1 PhD candidate in Ergonomics, Department of Ergonomics, Faculty of Public Health, Shiraz University of Medical Sciences, Shiraz, Iran.

2 Associate professor, Department of Ergonomics, Faculty of Public Health, Shiraz University of Medical Sciences, Shiraz, Iran

3 M.Sc. in Occupational Health, Department of Occupational Health, Faculty of Public Health, Tehran University of Medical Sciences, Tehran, Iran.

4 M.Sc. in Ergonomics, Health Center, Islamabad-e-Gharb Health Network, Kermanshah University of Medical Science, Kermanshah, Iran

5 M.Sc. in Ergonomics, Department of Ergonomics, Faculty of Public Health, Shiraz University of Medical Sciences, Shiraz, Iran

6 PhD in Occupational Health, Department of Occupational Health, School of Health, Yazd University of Medical Sciences, Yazd, Iran

7 M.Sc. student in Aging health, Department of Aging Health, Faculty of Public Health, Shiraz University of Medical Sciences, Shiraz, Iran


Background: Mental workloadis the operator´s mind effort, the excessive levels of which can endanger his/her health.

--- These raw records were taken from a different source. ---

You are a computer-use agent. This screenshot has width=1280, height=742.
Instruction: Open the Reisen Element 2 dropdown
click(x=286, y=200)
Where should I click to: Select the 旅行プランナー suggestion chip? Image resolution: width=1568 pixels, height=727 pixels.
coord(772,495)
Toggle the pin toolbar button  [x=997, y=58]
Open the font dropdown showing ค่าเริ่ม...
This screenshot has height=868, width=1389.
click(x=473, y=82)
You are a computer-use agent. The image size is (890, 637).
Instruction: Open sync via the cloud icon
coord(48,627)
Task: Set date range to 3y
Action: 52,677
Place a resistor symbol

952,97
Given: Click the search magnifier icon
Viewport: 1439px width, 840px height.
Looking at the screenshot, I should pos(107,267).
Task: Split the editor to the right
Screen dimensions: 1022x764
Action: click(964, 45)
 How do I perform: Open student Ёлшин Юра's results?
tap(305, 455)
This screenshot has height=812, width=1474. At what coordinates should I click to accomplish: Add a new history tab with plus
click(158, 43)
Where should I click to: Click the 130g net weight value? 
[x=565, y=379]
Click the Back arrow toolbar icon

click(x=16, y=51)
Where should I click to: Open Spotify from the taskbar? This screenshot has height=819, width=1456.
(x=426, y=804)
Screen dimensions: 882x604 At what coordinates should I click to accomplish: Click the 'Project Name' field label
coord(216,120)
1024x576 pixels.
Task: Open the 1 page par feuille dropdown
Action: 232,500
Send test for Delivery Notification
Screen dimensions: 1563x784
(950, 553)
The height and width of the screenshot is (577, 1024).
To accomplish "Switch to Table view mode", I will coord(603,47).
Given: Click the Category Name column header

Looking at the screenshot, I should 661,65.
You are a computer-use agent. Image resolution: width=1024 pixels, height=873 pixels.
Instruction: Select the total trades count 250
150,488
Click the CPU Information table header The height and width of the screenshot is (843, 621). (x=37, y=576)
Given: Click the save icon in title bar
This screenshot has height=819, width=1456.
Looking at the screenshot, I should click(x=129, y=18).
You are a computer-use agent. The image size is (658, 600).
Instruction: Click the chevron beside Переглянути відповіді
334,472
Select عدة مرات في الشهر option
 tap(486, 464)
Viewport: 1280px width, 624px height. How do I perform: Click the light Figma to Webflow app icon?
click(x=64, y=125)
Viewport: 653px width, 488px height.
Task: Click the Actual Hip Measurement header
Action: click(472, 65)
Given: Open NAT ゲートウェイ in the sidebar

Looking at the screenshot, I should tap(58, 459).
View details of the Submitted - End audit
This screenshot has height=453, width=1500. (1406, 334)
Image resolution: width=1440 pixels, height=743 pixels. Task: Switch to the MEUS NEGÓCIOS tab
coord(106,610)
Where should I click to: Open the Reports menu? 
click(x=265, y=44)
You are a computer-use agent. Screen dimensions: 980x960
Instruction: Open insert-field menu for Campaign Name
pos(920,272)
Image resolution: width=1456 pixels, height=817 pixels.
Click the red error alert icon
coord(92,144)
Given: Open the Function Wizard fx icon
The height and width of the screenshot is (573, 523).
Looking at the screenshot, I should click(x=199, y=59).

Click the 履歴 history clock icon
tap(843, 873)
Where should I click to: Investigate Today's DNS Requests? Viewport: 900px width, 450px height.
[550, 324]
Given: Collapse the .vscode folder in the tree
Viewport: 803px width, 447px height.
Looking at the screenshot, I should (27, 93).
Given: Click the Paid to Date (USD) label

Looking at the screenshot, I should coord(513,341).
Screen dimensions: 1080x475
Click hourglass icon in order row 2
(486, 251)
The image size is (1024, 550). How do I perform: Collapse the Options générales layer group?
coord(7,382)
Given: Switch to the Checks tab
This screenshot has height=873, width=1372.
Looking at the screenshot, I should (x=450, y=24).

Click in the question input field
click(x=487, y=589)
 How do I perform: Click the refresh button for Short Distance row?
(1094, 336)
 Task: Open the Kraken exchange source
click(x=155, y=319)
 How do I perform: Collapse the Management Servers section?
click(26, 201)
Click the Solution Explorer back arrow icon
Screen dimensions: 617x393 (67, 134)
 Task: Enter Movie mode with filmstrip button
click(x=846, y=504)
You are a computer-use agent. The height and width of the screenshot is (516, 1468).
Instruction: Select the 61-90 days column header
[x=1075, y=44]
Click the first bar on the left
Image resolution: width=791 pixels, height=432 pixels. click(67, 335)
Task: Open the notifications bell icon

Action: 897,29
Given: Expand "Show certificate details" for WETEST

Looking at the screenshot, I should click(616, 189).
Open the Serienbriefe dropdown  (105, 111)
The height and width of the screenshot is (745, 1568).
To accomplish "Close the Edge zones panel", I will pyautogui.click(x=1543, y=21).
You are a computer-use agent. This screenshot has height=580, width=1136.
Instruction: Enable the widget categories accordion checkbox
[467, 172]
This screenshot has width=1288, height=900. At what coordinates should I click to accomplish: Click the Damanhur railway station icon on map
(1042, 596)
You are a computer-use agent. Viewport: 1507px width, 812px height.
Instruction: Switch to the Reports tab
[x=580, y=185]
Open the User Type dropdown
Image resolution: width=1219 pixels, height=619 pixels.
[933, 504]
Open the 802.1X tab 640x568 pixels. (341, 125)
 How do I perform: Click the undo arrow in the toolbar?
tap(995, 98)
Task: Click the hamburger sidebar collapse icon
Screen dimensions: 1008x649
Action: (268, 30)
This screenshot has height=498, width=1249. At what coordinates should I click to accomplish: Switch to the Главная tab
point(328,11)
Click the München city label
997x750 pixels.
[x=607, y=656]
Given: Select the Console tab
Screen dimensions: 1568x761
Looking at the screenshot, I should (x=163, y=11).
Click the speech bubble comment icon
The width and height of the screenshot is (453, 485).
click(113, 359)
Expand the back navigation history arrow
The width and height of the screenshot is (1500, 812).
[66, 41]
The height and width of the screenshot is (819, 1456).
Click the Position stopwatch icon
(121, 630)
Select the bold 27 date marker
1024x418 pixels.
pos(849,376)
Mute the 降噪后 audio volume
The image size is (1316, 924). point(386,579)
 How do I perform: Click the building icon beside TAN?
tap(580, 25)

Work-related musculoskeletal symptoms (WMSs) could be the result of a high mental workload. As the workload level depends on the task, this study aims to assess the relationship between mental workload and musculoskeletal symptoms in different working groups of a hospital.
Methods: This cross-sectional study was conducted on 240 employees in three main working groups including office staff, clinical employees, and service workers in a governmental hospital at Shiraz. Demographics, NASA Task Load Index, and Nordic musculoskeletal symptoms questionnaire were the data collection tools. SPSS, version 21, was used for data analysis.
Results: The mean mental workload was 66.03 in office staff, 67.86 in clinical employees, and 72.41 in service workers. The prevalence of WMSs was 67% in office staff, 62.5% in clinical employees, and 60.8% in service workers. The overall mental workload was related to symptom prevalence in the elbow, thighs, knee, and foot (P-value < 0.05).
Conclusion: Some domains of the mental workload are related to WMSs in the studied working groups. Paying attention to the special needs of each working group is necessary for reducing mental workload and WMSs.